Requirement: Pull out every line from the listing that has the word "link".

Task data:

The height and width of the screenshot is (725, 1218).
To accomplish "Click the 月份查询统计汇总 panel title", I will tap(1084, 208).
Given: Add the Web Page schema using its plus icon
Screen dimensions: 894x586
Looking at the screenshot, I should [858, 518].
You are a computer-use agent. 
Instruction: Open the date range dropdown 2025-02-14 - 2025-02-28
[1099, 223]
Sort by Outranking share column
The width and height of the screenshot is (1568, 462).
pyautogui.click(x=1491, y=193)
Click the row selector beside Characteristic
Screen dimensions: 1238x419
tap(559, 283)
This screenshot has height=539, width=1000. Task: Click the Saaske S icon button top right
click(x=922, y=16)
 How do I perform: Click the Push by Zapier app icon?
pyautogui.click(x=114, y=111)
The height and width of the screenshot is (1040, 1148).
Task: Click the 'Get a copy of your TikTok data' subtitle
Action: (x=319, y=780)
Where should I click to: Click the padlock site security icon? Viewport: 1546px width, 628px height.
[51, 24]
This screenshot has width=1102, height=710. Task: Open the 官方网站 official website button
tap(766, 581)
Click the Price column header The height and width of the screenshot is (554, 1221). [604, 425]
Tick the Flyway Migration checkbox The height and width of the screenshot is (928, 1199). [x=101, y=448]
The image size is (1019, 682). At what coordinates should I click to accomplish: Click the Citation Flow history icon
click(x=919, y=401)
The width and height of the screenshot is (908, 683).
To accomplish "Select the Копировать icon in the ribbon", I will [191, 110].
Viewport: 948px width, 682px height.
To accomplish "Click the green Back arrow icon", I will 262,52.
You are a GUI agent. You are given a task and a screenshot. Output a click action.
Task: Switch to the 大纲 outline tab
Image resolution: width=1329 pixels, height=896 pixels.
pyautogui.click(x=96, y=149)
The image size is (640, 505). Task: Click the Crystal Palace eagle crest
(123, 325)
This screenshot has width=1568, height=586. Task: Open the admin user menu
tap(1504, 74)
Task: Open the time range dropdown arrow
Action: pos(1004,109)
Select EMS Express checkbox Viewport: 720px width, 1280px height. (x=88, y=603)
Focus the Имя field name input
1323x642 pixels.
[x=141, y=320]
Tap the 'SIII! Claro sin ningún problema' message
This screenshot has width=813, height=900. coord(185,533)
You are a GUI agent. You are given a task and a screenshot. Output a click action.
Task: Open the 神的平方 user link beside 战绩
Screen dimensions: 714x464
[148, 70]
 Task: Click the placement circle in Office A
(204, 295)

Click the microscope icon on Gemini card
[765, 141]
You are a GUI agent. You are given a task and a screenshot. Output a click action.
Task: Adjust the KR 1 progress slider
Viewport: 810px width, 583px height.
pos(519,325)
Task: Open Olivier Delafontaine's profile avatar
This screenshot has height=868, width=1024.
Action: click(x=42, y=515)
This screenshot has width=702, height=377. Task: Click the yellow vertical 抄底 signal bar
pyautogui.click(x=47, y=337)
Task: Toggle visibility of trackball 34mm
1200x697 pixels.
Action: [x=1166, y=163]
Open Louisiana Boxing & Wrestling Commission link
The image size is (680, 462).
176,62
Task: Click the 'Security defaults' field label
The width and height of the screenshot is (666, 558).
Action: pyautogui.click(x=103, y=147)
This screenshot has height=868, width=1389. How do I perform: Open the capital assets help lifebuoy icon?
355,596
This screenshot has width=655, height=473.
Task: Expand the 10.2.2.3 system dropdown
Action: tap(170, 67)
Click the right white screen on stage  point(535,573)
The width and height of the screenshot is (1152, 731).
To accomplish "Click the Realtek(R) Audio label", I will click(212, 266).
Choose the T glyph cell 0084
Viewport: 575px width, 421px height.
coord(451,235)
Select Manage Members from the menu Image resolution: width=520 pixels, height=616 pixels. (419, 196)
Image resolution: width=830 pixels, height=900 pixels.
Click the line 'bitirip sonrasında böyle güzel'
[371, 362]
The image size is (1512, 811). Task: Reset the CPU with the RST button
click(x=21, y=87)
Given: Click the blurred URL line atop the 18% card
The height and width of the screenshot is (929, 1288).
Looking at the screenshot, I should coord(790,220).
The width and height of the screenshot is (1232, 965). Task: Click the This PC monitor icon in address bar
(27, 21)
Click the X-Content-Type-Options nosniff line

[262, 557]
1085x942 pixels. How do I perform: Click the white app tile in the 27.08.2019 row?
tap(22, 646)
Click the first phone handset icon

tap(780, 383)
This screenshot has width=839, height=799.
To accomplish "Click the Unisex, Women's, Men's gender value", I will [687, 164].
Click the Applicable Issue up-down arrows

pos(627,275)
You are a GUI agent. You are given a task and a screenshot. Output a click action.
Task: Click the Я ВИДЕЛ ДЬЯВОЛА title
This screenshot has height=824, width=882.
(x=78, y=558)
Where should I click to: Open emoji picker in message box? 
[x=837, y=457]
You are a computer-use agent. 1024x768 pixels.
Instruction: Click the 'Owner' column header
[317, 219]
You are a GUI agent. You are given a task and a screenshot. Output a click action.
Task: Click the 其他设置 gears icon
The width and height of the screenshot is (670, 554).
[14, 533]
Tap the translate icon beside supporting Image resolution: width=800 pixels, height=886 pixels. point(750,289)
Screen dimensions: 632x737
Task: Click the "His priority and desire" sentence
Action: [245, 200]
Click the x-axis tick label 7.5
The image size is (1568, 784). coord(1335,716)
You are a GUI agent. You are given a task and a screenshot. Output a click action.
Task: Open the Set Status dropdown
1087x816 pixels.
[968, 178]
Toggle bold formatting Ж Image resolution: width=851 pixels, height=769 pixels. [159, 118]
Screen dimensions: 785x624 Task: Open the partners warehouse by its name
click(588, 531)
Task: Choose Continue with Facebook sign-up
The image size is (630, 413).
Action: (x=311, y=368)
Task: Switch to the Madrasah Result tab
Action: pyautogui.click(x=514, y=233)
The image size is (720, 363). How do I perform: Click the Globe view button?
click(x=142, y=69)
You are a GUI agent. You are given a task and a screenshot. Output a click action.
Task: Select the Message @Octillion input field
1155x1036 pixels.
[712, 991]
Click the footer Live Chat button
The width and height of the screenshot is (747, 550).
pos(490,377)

Written solution:
Task: Open the 神的平方 user link beside 战绩
Open Louisiana Boxing & Wrestling Commission link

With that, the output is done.